Karen Walker said...

Wasn't the Da Vinci Code based on this?
karen

Elizabeth Twist said...

Yay! It's so gratifying to see so many Python fans here.

Elizabeth Twist said...

It's crazy how much they don't change.

Elizabeth Twist said...

:)

Elizabeth Twist said...

..............hahahaha!!

Elizabeth Twist said...

Excellent. I'll look forward to K-Day. See if you can rustle up some pictures more grotesque than the elephantitis photo you posted earlier.

Elizabeth Twist said...

I just think the idea of an inquisitor confronting the accused is an interesting conflict situation. I'll have to research further before I can write about it, though.

Elizabeth Twist said...

I would love to travel to Mont Segur! Sounds like you know quite a bit about the history, Lisa. I might pick your brains a bit.

Elizabeth Twist said...

Hi Karen! My memory of The Da Vinci Code is fuzzy, but I think the main deal there was the Priory of Sion, a sort of mocked-up version of a heretical organization. (Dan Brown didn't do the mocking up - the Priory founder did when he kludged a fake history for them. What Dan Brown did do is claim the Priory of Sion was genuine in the preface to his novel.)

Again, it's been a while since I read the book. Because I consume a great deal of conspiracy theory as a hobby, I've mostly forgotten Dan Brown's account.

Libby said...

I keep hearing about gnostic gospels and have to admit, I'm pretty ignorant in that area.

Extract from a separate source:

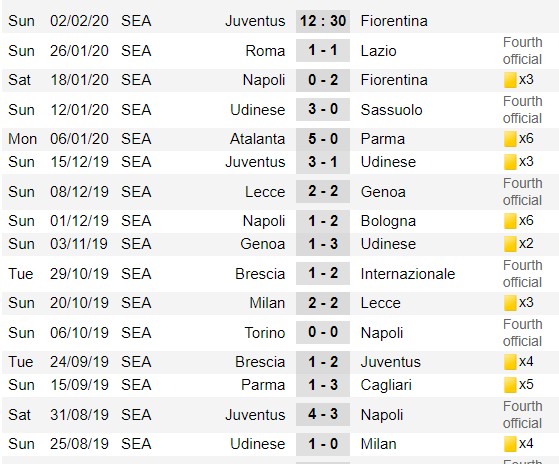The image size is (559, 464).
Task: Open the 12 : 30 Juventus–Fiorentina match
Action: click(323, 21)
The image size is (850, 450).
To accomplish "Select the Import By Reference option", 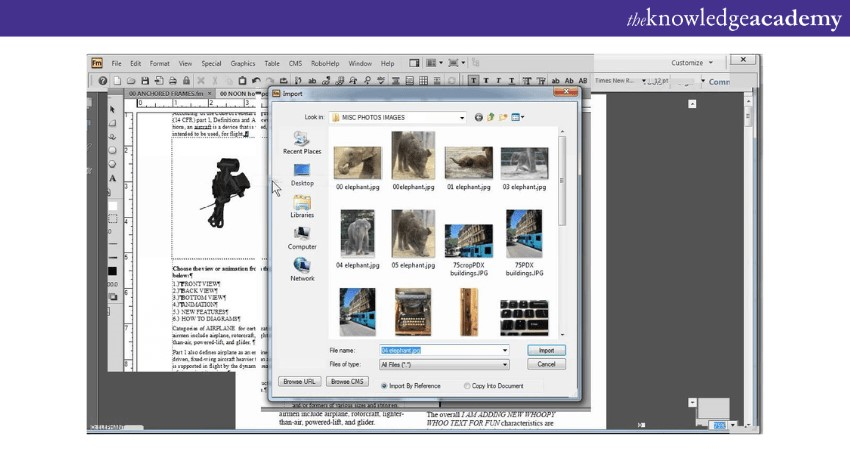I will [385, 385].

Looks like I have some reading to do...

Cathy Olliffe-Webster said...

My edification thanks you!

Elizabeth Twist said...

I have a copy of the Nag Hammadi Scriptures (the one edited by Meyer) in my TBR pile. They were discovered in a cave in 1945, and are the definitive source for Gnosticism.

If you're not into primary sources, I highly recommend starting with Philip K. Dick's VALIS, The Divine Invasion, and The Transmigration of Timothy Archer, which explain the Gnostic core concepts in a science fictiony way (sort of).

Elizabeth Twist said...

Ha! You're welcome, Cathy!

Jocelyn Rish said...

Most of this was completely outside the realm of my knowledge, so thank you for adding some knowledge to my day.